Another pause, this one longer. Ryker didn’t rush her.
Finally, she looked back at them. “There was a time… we talked about leaving together. Starting fresh. That was part of the plan. A new city, new names, no baggage.” Dr. Colvin’s jaw tightened, and a flicker of something sharp flashed in her eyes.
“But then,” she said, voice clipped, “I saw the photo. On his phone.”
She didn’t have to say which photo.
Janette. Nude. Sent to Ethan. Proof that whatever promises he’d made, he was still playing games.
The anger flared in Dr. Colvin’s eyes, just for a breath. Then she swallowed it, smoothing it down like pressed linen. “That’s when I realized Ethan wasn’t ready for a committed relationship,” she murmured.
Emma didn’t move. Didn’t speak. But Ryker didn’t miss the way her chin lifted, the flicker of steel in her silence. He was willing to bet that’s the exact moment Emma had figured that out, too.
Dr. Colvin cleared her throat, soft, polite, but final. Then she stood, brushing invisible wrinkles from her jacket and smoothing her expression back into its cool, professional mask.
“I think I’ve said enough for now,” she said. “I need to consult my attorney before continuing any further discussion about Ethan.”
Ryker gave a slight nod and reached for the recorder.
“Interview concluded,” he said, citing the exact time and pressing the button to stop the recording.
Dr. Colvin turned toward the door, her heels clicking once on the tile, then she paused, hand on the handle.

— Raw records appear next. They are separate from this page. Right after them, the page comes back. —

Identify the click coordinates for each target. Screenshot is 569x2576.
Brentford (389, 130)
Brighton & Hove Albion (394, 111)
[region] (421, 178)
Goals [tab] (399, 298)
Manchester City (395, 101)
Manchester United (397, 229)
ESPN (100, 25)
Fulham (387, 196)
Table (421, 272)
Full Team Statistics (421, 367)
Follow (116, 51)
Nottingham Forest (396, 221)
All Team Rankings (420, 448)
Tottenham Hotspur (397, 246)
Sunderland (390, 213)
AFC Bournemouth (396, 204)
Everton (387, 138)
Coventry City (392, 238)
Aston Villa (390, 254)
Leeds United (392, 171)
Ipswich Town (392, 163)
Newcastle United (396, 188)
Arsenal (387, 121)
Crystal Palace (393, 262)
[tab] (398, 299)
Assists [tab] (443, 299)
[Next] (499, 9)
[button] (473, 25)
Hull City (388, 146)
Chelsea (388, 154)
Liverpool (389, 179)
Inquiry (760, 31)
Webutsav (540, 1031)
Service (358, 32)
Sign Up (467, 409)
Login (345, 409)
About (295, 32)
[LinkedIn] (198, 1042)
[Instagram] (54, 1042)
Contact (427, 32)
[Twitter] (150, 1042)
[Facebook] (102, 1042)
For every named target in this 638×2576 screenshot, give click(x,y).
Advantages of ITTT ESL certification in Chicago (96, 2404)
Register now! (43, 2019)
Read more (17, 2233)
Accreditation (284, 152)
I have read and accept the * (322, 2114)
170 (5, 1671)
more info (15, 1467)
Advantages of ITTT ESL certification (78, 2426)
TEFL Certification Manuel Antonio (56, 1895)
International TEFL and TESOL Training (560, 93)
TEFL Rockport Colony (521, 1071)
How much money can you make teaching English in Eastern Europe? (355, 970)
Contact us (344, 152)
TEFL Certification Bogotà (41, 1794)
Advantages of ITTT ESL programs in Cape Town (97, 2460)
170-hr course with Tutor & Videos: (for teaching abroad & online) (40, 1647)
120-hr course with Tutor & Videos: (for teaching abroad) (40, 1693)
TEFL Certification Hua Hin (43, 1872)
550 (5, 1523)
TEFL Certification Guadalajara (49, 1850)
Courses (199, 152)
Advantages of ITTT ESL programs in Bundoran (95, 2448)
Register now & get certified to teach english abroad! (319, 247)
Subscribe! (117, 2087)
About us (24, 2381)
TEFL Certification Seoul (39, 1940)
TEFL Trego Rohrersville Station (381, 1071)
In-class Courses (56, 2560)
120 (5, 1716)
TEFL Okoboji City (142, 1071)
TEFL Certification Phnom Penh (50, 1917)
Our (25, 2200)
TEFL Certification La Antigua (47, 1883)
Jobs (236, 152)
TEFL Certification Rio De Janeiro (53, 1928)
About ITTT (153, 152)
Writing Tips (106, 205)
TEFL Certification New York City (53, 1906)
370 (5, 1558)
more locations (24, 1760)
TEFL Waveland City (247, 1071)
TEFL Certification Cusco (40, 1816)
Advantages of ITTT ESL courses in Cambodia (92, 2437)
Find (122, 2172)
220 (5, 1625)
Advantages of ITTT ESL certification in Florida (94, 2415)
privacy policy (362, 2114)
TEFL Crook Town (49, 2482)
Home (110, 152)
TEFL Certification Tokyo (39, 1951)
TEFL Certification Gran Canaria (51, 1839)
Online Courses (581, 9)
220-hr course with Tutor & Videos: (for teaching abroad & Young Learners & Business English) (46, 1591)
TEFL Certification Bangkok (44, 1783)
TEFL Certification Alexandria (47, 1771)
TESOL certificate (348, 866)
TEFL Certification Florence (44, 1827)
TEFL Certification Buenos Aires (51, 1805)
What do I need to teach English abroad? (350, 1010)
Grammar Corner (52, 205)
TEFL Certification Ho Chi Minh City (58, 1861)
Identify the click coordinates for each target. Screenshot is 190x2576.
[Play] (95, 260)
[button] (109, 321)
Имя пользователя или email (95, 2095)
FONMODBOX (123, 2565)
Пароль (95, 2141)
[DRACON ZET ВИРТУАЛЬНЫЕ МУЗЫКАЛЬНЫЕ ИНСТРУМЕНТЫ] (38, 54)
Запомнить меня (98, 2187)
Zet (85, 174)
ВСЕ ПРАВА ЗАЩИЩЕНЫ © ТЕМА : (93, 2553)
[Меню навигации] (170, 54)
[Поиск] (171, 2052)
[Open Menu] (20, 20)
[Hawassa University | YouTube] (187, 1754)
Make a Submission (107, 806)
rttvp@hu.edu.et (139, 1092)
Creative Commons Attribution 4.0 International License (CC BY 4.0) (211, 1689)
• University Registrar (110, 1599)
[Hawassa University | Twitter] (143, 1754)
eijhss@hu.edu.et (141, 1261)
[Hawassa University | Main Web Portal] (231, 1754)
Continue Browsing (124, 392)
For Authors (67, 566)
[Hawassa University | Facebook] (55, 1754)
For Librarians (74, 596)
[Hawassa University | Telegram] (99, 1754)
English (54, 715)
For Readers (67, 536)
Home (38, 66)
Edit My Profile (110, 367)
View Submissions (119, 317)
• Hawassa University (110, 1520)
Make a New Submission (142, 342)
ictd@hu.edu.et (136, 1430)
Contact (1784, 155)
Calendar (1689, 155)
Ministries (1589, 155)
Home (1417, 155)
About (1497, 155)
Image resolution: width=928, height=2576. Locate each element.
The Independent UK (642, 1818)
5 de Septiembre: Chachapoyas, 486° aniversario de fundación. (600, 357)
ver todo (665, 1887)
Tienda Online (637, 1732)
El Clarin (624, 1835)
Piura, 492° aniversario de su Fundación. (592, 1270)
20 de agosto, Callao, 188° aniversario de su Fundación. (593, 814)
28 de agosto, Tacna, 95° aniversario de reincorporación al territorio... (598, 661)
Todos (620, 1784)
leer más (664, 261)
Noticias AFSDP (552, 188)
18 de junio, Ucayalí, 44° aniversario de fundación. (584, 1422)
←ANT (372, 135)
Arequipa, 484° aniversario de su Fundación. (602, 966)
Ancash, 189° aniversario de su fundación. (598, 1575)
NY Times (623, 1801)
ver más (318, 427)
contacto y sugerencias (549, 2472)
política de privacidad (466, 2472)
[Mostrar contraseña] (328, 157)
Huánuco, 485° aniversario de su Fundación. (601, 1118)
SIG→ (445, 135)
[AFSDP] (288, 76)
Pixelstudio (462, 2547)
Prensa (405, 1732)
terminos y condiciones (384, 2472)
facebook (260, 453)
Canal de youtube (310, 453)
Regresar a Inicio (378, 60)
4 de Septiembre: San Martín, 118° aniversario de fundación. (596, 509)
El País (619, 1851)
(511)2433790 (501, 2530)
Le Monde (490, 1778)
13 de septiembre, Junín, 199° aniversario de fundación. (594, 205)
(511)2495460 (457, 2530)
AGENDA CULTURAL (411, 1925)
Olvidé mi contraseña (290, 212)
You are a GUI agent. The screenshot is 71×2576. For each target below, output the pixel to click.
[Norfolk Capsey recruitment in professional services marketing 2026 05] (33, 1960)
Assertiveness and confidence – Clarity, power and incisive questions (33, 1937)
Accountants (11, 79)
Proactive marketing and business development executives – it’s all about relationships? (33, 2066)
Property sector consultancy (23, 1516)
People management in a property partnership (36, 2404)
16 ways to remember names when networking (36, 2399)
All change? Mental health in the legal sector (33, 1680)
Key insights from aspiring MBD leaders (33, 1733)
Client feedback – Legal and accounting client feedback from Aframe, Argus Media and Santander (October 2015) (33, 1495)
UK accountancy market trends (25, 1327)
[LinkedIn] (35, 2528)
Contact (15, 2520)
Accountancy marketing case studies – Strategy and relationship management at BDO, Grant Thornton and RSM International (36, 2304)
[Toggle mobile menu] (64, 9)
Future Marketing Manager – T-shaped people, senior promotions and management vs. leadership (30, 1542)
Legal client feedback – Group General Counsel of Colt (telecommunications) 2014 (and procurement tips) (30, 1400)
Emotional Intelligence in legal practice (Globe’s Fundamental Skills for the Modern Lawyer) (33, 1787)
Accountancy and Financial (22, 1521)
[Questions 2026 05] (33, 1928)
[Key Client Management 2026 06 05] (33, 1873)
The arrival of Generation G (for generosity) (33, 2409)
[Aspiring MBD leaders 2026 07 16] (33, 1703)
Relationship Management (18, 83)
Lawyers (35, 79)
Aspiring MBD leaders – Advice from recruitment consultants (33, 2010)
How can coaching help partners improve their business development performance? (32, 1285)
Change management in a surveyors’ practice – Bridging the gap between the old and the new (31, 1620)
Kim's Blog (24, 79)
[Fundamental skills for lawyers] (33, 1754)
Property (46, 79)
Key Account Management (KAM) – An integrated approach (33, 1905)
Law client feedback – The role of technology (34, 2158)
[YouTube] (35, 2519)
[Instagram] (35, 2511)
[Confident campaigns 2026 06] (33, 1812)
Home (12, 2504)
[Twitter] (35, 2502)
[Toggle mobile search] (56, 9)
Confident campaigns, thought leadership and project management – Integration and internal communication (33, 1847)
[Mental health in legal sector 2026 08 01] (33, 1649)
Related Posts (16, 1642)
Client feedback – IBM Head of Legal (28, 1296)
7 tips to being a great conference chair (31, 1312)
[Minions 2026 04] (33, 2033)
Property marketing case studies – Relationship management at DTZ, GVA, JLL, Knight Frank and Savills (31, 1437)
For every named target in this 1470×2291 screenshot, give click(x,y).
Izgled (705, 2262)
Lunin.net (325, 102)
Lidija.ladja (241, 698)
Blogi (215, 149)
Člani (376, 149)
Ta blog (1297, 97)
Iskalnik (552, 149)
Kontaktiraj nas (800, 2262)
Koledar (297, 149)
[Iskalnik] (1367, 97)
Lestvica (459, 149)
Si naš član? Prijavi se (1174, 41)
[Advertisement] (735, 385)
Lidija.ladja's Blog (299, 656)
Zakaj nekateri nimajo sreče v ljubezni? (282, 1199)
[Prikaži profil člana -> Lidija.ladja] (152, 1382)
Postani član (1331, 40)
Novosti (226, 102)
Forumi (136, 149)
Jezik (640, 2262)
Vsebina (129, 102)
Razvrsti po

She didn’t turn fully, just glanced over her shoulder, eyes landing on Ryker with something too pointed to ignore.
“One last thing,” the doctor said, voice softer now. “Ethan talked about you, too.”
Ryker straightened.
Dr. Colvin’s eyes sharpened, the edge of a cold memory in them. “Ethan didn’t like the way you looked at Emma. Or the way she looked at you.”
And with that, she opened the door and walked out, leaving behind silence that felt a little too loud.
Ryker stayed still, jaw tight.
Because whatever Ethan had seen between him and Emma, it wasn’t just imagined. And now, it might be one more reason Ethan wanted him gone.
Ryker lingered for a moment on the door where the doctor had just made her exit, and then he turned toward Emma. She hadn’t moved. She was still standing beside the interview table, arms crossed, face unreadable.
He stepped in close, lowering his voice. “You okay?”
She looked up at him then, and whatever he’d expected, grief, maybe, or some quiet unraveling, it wasn’t what he saw. Her eyes were bright with frustration. And something colder, harder.
Determination.
“Ryker,” a voice cut in.
He turned where Jesse stood in the doorway. One look at him and Ryker knew something was wrong.
“Talk to me,” Ryker said.
Jesse didn’t waste time. “We just got another call,” he said. “We have another dead body wearing a mask.”